Your assignment: Take each line below that has "green" and copy it.

Supplied information:
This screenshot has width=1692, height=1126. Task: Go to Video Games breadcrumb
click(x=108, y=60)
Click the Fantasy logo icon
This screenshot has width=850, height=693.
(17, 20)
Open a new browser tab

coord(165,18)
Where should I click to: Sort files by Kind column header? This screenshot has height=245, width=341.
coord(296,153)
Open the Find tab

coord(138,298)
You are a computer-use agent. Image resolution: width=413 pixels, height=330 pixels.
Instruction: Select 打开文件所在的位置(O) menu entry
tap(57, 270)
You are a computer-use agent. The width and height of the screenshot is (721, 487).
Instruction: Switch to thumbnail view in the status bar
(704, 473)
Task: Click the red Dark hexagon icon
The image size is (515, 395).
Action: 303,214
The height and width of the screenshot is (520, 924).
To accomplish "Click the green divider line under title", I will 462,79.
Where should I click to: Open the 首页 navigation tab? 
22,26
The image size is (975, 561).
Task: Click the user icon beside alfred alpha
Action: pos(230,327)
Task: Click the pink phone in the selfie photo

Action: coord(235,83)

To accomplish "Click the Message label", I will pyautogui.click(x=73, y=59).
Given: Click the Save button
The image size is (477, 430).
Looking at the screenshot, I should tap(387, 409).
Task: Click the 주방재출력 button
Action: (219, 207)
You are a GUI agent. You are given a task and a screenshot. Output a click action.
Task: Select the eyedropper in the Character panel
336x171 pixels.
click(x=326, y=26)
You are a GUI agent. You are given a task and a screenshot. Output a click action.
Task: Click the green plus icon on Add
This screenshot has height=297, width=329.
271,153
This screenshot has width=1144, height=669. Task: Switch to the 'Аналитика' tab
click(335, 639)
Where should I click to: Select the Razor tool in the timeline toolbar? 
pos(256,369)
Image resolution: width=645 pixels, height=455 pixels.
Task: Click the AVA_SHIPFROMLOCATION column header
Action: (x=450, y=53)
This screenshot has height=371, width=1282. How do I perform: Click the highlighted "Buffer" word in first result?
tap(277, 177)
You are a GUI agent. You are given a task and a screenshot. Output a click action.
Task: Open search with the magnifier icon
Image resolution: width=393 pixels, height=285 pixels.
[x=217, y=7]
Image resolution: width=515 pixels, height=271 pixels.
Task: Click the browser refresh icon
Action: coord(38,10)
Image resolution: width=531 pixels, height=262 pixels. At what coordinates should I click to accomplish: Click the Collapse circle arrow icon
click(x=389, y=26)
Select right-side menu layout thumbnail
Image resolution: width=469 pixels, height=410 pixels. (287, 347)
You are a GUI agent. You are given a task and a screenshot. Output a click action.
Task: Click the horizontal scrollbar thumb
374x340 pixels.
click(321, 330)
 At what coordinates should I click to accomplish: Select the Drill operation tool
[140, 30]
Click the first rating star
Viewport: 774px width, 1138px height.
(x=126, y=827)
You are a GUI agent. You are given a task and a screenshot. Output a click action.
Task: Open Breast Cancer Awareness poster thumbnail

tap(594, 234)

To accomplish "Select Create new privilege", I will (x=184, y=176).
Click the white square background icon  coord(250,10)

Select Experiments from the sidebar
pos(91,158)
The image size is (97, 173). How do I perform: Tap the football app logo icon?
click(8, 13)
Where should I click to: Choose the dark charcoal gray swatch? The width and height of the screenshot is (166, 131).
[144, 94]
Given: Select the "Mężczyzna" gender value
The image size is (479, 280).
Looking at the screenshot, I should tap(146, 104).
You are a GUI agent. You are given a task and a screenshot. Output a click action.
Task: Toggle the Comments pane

Answer section:
To accomplish "Click the green divider line under title", I will 462,79.
Task: Click the green plus icon on Add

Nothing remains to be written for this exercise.